Born and raised in Lowell, Lipman began her career with a college internship at “The Lowell Sun,” and wrote press releases for WGBH during the 1970s. A creative writing course she took at Brandeis at age 28 inspired her to publish her first novel, “Then She Found Me,” in 1990. This book was adapted to the screen in the 2008 movie of the same title, staring Helen Hunt, Bette Midler, Colin Firth and Matthew Boderick. Altogether, Lipman has published 14 fiction and non-fiction books.
Many of the short, personal essays in “I Can’t Complain” previously appeared in publications such as “Good Housekeeping,” “The Boston Globe,”” The New York Times,” “Yankee Magazine” and “Gourmet.”
Lipman is at her finest in “Boy Meets Girl.” In this piece, she wonders why eligible bachelors and bachelorettes today assume that they need to have the same pastimes as their prospective mates.
“Bridesmaids and siblings testify, too: how the featured bride and groom love the same obscure rock band, forage for the same mushroom, ski telemark versus alpine, see only the films of Rainer Werner Fassbinder,” she writes.
If she were a matchmaker, Lipman says she would ask important questions, like how early each would arrive for a flight; whether one could put up with dirty dishes in the sink overnight; and whether one could sleep with the light on.
The second section of “I Can’t Complain” focuses on Lipman’s life as an author. She reveals embarrassing situations at literary events — such as when the speaker before her went on stage drunk.
Lipman touches upon her Jewishness in this work. She reminisces about her family socializing with non-Jewish neighbors, and talks frankly about intermarriage. She recounts the hostile reception she received from some at a Jewish Federation dinner in Worcester over one of her most famous novels, “The Inn at Lake Divine” (1999).
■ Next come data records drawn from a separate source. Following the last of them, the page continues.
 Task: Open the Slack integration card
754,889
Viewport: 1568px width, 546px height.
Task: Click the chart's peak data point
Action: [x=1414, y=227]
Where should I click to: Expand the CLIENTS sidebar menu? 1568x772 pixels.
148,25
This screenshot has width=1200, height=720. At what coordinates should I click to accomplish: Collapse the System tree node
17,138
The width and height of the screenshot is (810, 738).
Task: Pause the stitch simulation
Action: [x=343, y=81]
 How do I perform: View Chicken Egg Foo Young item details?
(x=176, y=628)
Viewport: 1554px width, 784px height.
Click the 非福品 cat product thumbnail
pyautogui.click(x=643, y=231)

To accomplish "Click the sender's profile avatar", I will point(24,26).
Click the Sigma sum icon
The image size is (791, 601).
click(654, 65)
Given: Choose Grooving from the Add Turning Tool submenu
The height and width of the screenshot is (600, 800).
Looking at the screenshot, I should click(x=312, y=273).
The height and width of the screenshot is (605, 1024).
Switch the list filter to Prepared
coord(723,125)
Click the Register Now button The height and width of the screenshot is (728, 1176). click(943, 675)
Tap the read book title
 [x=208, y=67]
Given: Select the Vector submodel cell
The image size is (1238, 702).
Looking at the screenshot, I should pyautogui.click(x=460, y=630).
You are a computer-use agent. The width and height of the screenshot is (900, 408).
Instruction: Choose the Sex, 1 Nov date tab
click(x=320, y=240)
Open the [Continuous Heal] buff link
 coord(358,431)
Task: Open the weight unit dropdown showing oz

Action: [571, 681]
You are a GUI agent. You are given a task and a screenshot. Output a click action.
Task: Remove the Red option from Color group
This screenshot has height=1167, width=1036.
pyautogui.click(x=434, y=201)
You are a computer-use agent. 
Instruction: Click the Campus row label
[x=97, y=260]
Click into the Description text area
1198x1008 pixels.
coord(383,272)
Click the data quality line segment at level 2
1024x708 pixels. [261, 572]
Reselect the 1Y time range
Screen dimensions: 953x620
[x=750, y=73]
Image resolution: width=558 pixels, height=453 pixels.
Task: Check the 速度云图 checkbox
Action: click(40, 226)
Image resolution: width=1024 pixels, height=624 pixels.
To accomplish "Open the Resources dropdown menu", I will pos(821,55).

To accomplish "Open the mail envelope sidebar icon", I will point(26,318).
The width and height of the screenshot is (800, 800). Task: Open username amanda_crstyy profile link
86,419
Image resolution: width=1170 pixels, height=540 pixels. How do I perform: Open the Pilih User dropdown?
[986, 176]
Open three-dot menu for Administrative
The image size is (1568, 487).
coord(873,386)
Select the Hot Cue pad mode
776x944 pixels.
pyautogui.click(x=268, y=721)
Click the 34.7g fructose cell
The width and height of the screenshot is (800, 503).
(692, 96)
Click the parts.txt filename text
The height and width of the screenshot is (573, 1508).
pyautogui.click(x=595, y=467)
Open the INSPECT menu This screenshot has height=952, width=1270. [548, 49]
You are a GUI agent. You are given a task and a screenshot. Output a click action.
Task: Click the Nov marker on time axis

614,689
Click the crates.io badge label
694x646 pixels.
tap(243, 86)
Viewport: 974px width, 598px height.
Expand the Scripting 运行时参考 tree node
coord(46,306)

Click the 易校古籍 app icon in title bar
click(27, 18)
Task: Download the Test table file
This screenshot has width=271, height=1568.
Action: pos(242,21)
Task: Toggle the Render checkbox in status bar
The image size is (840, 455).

Set in the 1960s, this book follows a Jewish teenage girl challenging anti-Semitic discrimination at a Vermont resort. Lipman became indignant after a woman at the event berated her for including the topic of intermarriage in the story.
At times, the essays in “I Can’t Complain” seem disjointed from one another. Yet throughout this memoir, Lipman relates the quirks that make her loved ones endearing. In the first essay, “Julia’s Child,” the author recalls the lengths to which her mother would go to avoid condiments. She also tells with wit how her late husband of 34 years, Dr. Robert Austin, would travel to the ends of the earth to find the exact ingredient listed in a recipe.